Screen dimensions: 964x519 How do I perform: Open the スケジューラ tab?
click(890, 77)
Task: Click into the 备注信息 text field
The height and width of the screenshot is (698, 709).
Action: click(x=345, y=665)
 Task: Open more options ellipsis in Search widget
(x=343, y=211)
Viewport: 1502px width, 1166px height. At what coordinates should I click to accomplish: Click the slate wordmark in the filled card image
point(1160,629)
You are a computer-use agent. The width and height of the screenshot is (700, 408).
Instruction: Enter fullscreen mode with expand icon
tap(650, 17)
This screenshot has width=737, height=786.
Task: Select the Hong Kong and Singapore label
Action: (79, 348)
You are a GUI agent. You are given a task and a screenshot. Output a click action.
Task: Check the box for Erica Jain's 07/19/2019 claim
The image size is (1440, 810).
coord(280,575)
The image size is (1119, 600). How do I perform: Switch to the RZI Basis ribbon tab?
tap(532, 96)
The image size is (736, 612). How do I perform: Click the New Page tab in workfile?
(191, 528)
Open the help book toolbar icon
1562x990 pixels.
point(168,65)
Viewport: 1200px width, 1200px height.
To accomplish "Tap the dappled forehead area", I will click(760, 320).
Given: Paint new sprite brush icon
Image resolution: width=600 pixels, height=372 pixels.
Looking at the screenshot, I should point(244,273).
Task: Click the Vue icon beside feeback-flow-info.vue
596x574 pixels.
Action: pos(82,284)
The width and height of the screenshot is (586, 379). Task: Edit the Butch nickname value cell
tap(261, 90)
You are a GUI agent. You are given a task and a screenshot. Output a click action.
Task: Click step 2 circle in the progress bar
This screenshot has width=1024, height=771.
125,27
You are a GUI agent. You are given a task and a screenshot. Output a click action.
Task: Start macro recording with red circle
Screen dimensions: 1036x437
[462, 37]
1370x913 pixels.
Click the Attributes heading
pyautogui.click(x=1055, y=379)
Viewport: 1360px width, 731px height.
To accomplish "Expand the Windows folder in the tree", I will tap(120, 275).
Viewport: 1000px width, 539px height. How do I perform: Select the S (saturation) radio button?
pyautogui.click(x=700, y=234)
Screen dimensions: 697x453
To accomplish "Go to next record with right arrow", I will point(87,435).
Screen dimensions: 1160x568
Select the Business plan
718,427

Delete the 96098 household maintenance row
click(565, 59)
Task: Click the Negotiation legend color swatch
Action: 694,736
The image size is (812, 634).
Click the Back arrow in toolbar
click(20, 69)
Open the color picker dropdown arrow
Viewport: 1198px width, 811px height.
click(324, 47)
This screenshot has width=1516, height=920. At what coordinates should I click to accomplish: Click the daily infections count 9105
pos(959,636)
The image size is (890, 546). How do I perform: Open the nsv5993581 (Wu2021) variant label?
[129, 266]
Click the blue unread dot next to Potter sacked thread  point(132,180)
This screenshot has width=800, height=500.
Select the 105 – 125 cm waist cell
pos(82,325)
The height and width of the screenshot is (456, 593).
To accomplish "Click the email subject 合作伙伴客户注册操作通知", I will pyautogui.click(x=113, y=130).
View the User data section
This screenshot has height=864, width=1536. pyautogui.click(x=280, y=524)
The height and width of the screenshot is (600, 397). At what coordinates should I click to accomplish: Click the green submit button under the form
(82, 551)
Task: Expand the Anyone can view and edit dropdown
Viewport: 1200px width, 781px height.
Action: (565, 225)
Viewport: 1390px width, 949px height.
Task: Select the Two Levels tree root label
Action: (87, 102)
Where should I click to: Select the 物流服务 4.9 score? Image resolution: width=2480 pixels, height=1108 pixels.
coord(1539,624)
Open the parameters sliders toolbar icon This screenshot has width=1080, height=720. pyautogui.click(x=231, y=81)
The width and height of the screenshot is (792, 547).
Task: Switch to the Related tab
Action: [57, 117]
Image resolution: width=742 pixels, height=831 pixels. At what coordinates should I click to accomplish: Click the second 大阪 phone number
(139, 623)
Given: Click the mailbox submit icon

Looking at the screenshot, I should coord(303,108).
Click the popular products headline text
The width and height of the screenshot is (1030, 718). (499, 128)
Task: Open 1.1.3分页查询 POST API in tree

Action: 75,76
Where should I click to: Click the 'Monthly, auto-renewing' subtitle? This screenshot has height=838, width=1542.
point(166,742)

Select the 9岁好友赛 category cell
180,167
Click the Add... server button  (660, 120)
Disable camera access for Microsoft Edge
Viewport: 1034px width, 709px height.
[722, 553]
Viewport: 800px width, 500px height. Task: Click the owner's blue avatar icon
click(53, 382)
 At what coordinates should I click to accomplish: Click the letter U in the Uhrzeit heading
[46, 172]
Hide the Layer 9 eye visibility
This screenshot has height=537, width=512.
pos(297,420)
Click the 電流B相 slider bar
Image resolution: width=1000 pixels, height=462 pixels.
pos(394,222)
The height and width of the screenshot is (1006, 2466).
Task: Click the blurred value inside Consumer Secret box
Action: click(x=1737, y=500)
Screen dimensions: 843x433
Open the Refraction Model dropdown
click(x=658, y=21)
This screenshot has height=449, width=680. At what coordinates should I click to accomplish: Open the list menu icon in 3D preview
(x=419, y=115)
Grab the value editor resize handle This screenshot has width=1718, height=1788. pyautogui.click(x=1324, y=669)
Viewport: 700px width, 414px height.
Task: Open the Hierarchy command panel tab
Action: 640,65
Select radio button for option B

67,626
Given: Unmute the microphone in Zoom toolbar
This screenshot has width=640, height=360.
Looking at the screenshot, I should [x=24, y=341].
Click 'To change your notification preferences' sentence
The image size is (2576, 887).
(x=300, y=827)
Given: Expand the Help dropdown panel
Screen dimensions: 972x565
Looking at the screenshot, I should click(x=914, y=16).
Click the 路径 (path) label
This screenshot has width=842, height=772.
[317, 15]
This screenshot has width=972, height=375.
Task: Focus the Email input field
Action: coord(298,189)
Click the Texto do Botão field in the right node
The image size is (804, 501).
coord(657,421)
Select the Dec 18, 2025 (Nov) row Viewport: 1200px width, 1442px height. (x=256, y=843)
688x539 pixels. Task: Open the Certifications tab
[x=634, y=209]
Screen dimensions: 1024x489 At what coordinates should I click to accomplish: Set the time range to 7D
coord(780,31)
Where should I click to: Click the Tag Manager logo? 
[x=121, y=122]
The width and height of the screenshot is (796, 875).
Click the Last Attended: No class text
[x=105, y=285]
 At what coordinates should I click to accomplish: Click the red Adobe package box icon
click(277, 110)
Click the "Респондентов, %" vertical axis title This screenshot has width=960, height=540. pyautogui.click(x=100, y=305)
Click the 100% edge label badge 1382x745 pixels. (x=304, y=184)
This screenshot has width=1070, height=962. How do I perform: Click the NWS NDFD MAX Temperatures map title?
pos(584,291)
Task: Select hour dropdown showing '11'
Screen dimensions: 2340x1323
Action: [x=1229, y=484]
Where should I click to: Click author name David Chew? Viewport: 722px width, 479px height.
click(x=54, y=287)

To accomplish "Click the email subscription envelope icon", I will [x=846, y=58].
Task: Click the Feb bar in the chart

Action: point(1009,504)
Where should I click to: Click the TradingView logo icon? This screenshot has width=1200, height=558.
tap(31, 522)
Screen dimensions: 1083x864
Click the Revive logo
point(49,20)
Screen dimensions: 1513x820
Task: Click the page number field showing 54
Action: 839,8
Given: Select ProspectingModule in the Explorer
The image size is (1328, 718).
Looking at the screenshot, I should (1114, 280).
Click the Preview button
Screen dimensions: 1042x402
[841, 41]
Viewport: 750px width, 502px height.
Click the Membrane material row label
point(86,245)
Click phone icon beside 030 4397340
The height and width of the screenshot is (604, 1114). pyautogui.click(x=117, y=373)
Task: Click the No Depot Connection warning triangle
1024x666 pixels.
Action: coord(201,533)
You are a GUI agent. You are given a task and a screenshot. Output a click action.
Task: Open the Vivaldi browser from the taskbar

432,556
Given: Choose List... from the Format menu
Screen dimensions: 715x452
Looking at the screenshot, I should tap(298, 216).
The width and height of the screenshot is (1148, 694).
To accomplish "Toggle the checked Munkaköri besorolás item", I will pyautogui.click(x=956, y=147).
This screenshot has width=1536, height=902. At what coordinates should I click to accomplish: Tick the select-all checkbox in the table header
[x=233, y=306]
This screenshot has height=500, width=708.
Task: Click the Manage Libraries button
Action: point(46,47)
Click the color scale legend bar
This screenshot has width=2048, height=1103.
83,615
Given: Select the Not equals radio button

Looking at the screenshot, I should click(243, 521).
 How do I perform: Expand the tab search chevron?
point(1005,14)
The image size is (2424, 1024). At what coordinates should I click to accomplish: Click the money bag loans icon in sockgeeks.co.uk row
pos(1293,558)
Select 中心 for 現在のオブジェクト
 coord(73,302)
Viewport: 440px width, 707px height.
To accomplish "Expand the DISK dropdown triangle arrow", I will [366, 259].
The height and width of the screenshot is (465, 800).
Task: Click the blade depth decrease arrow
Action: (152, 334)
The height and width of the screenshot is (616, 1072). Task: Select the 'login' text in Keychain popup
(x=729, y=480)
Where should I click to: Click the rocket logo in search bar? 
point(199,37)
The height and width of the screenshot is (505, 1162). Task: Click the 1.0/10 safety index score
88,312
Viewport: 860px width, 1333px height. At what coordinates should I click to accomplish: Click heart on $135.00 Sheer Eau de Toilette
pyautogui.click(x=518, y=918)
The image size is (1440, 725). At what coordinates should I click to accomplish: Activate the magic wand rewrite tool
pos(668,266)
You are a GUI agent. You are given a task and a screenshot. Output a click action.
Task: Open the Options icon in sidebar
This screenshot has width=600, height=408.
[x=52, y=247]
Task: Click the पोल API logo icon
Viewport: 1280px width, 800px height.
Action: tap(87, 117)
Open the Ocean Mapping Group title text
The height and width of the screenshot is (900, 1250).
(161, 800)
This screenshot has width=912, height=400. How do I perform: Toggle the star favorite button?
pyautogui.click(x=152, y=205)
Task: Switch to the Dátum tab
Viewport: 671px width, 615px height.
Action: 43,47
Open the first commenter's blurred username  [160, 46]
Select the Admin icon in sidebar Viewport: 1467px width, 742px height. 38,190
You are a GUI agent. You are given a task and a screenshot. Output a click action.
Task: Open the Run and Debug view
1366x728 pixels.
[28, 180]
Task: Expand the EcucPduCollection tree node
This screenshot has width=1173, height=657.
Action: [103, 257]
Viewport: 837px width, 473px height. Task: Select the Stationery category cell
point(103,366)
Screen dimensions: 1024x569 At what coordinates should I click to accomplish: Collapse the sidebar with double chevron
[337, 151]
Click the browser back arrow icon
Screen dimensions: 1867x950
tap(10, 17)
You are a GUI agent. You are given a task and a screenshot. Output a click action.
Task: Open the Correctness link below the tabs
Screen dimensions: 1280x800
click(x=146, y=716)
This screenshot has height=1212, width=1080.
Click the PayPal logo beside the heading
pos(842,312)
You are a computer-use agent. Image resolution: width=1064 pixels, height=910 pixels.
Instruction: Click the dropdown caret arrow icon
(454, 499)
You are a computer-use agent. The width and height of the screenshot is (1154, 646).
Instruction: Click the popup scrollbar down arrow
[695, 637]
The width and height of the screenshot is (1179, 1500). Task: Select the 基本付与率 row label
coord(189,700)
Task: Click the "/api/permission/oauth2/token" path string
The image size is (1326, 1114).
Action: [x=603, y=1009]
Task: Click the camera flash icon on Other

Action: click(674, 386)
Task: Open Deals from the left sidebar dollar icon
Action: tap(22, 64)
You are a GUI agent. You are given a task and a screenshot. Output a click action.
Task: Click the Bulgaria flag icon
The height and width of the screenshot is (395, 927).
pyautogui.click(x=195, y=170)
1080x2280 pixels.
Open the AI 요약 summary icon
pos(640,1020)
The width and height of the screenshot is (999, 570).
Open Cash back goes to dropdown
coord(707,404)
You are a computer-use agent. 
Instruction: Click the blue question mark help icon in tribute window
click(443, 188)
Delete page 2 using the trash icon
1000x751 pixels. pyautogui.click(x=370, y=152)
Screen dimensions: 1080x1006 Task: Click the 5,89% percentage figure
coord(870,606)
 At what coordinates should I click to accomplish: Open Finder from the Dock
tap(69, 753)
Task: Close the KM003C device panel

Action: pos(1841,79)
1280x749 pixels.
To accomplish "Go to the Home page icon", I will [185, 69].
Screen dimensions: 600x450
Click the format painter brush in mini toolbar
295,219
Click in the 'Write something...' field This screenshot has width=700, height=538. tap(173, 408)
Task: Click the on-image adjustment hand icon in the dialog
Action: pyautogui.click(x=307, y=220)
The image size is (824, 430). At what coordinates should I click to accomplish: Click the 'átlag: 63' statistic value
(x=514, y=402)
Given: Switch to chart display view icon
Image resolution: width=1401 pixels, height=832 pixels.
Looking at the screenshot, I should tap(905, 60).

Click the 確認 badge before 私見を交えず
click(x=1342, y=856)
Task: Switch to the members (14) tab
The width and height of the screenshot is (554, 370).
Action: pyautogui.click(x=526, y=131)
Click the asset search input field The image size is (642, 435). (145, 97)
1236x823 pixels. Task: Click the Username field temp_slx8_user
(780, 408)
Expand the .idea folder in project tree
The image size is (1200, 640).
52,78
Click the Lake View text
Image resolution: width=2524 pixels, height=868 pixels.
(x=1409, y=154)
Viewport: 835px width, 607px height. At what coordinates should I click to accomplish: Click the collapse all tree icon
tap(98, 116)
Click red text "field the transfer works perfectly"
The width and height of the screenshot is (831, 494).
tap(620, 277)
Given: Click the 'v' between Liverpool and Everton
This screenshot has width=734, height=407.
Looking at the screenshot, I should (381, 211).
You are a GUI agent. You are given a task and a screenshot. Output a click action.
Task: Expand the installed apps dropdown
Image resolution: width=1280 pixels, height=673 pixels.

▶ **Task prompt**: Among the entries above, the lines between the ones containing "Viewport: 1502px width, 1166px" and "Task: Check the", inclusive, are to be transcribed exactly. No other line is to be given.

▶ **Task response**:
Viewport: 1502px width, 1166px height. At what coordinates should I click to accomplish: Click the slate wordmark in the filled card image
point(1160,629)
You are a computer-use agent. The width and height of the screenshot is (700, 408).
Instruction: Enter fullscreen mode with expand icon
tap(650, 17)
This screenshot has width=737, height=786.
Task: Select the Hong Kong and Singapore label
Action: (79, 348)
You are a GUI agent. You are given a task and a screenshot. Output a click action.
Task: Check the box for Erica Jain's 07/19/2019 claim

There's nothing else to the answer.